En medio de este ritual de limpieza en que nos embarcamos al comienzo de cada año, que nos sirve -alabado sea Dios- para liberarnos de cosas y papeles viejos e inútiles que se han ido apoderando de la casa, encuentro una gran bolsa negra de plástico llena de radiografías.
Es la historia gráfica, en negativo, de mi cuerpo, inquietantes e indescifrables imágenes sobre las que se posaron, a veces con detenimiento, otras apenas con una mirada fugaz, los ojos de los médicos que han escudriñado mis enfermedades.
No sé por qué conservamos esos inmensos acetatos con las radiografías, que no quedan sirviendo para nada, que no hacen sino bulto y, por lo demás, no son de fácil manejo a la hora de reciclar.
Como sea, encontrarme así de sopetón con esas olvidadas interioridades de mi cuerpo, me hizo recordar un soneto del poeta español Manuel Alcántara, que había leído hace mucho tiempo y que tuve la curiosidad de copiar e introducir en esa bolsa de plástico de mis radiografías convertida en una especie de osario.

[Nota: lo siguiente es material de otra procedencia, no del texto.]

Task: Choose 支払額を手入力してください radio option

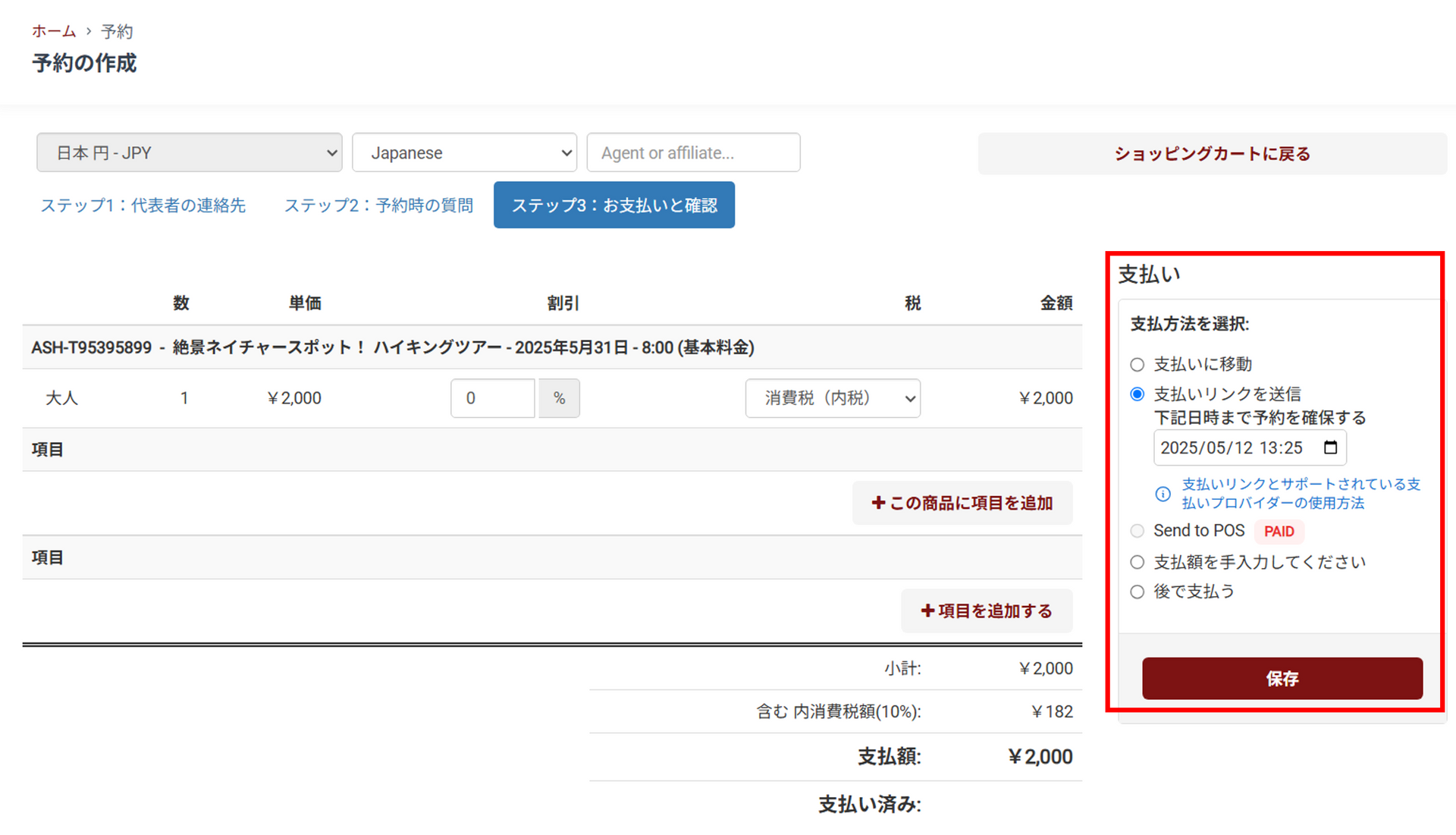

El soneto que traigo a colación se llama precisamente " La radiografía ", y quiero compartirlo con los lectores, antes de echarlo al fuego con mi archivo radiográfico:
"Detrás del bien urdido parapeto/ de músculos, tejidos y alegría;/ tras la provisional cristalería/ de las venas, reside, hondo, el secreto.
"¡Qué vocación de muerto en mi esqueleto!/ En el clisé de la radiografía/ he visto el que seré -quién sabe del día-/ el día en que Dios me ponga el veto.
"Me vive en la extensión roja y espesa/ un vertical difunto ensimismado,/ un huésped mineral de la ternura.
"No es que me importe, pero qué sorpresa/ que me flote en la sangre un ahogado,/ que esté de pie y que tenga mi estatura".
No resisto la tentación de volver a mirar las viejas radiografías. No con el ojo clínico del médico, sino con el asombro, que es sobre todo miedo y perturbación, de un sobreviviente ante el curioso espejo que le devuelve la imagen despellejada de su propio esqueleto.
Miro y remiro contra la luz de la lámpara. Más que enfermedades, que seguramente no existieron o que fueron curadas, porque aún estoy vivo metido en estos mismos huesos, pienso en la vida, que es la esencia de la salud.
Y pienso también en la muerte, que siempre, aunque no queramos aceptarlo, acompaña también la salud.
Además de que si lo que veo son huesos, culturalmente esa es una imagen que se asocia con el morir.
Siento un vacío hondo, que me inclina a la tristeza, pero también una gran alegría en voz baja.
Ese que está ahí, en el fondo del acetato, soy yo, el dueño de esta osamenta que me mantiene erguido en la existencia y que sirve de armazón a mis luchas y combates, a mis furias de amor y a mi ternura, a la esperanza que me sostiene en la vida.
Arrojo sobre el suelo las radiografías que he condenado a la hoguera. ¿Qué es lo que guardan? ¿O qué es lo que ocultan? ¿Son ellas constancias de lo que fue, o anticipos en borrador de lo que después ocurrió o de lo que apenas se insinúa para un futuro lejano, para el porvenir definitivo? ¿Son esos los huesos de "un vertical difunto ensimismado", o la honda urdimbre del "huésped mineral de la ternura" que todavía ruge por los recodos de la sangre?
Concluyo. Prendo el fuego. La quemazón de mis radiografías huele a horno crematorio.
Y huele también a incienso de resurrección.